“When Toddlers Attack,” Rated G

I deal with a number of families whose toddler has started hitting when upset. They hit peers, siblings, even parents. This development upsets many parents, who are afraid of what it might mean and feel powerless to stop it.

Here are some important things to remember:

First, take a deep breath. Understand that if your toddler begins hitting (or kicking or any other aggressive habit), do not worry that your child is developing into a mercenary, thug, or terrorist. Hitting is a very normal developmental hiccup. Gandhi and Mother Teresa were probably whacking their siblings when they were in the terrible twos.

Second, understand that hitting is primarily a means of communication for a person who has a very short list of available options. Remember, most toddlers have the communication skills of a rutabaga, so when they are excited, angry, jealous, selfish, or sad, they don’t have the same tools that adults have: mainly, words. It would be nice if Junior could say, “Hey, I just got that toy; I’d prefer to play with it for a while before you get your grubby hands on it.” But unless you’re raising a genius, you’re toddler isn’t that verbal.

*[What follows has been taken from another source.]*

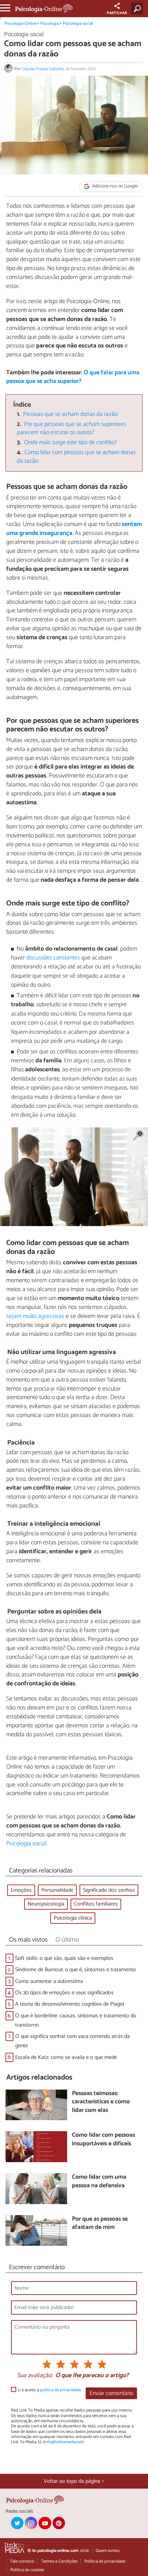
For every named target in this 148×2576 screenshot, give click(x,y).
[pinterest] (59, 2523)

Third, toddlers are little scientists; they love to get a response out of others. Hitting is an easy way to get that response. Because their ability to empathize is limited, they aren’t particularly upset when they make someone else cry by hitting. In fact, they presume that because hitting seemed OK for them, it must have been OK for the victim: “Hey, that was fun for me! What’s your problem?”

Fourth, your response as a parent needs to be consistent. Understand that unlearning hitting requires both an adequate menu of alternatives and lots of practice using those alternatives. This takes time. Be patient. The most important factor in teaching better skills is modeling. Show your toddler what YOU do when you are angry or frustrated. Then invite your child to copycat you!

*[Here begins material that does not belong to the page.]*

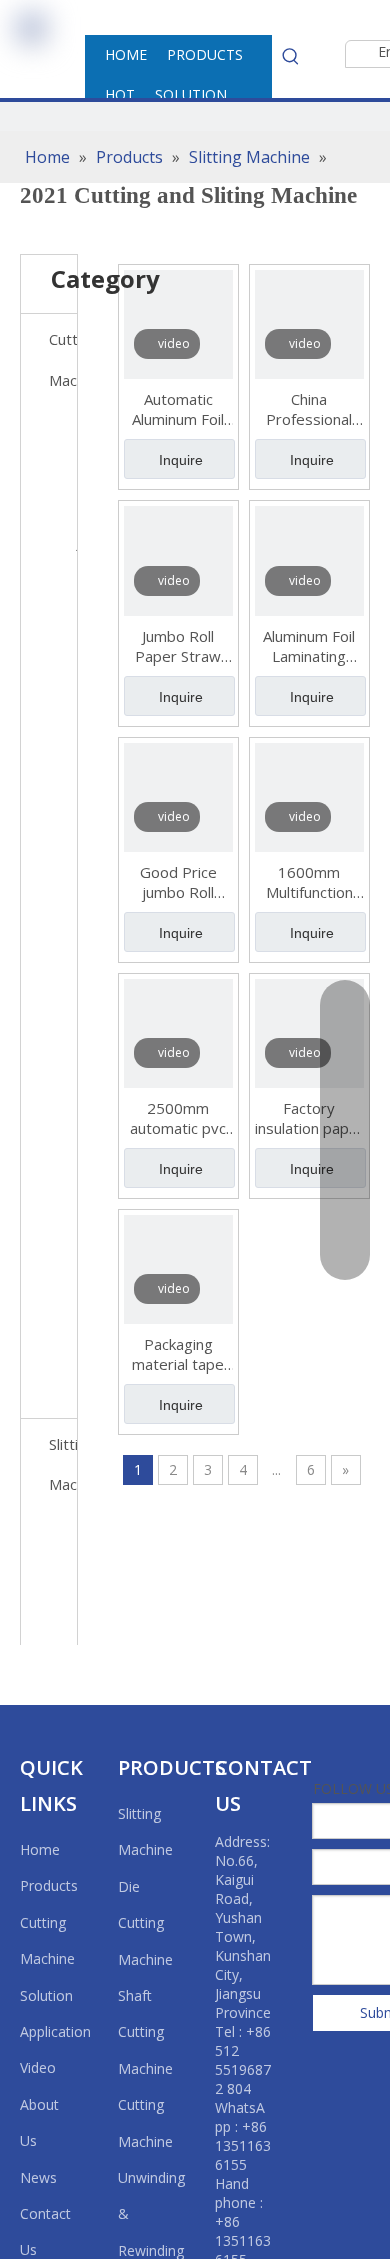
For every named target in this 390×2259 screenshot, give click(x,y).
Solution (46, 1995)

Fifth, when your child hits a peer or sibling, support that other child with words. Comfort the child and tell your toddler, “Ouch, that hurt. He won’t want to play with you if you hit him. Tell him you’re sorry.” Invite your child to do something gentle for that child; then reward him verbally.

Sixth, the most effective way to curb hitting is to prevent it from happening in the first place. Watch your toddler while playing; there will be plenty of moments he or she will become frustrated or angry. As soon as this occurs, intervene with your interpretation: “It looks like you are getting mad about this.” Your child will verify this, completing the communication. Now there is no need to hit, because someone gets it! Many repetitions of this circle of communication teaches the child to verbalize feelings.

Lastly, don’t put your child in a situation where he or she is likely to fail repeatedly. Sometimes it is better to conclude that your child is simply not ready for certain social situations. Train your child in smaller settings until there is more self-control; then you can feel safe bringing Junior to a number of social settings.

3 thoughts on ““When Toddlers Attack,” Rated G”

  1. This is great–thanks for the info. But what about the 5.5 year old with apraxia of speech (essentially non-verbal) and developmental delays b/c of Down syndrome? We’re still trying to figure it all out.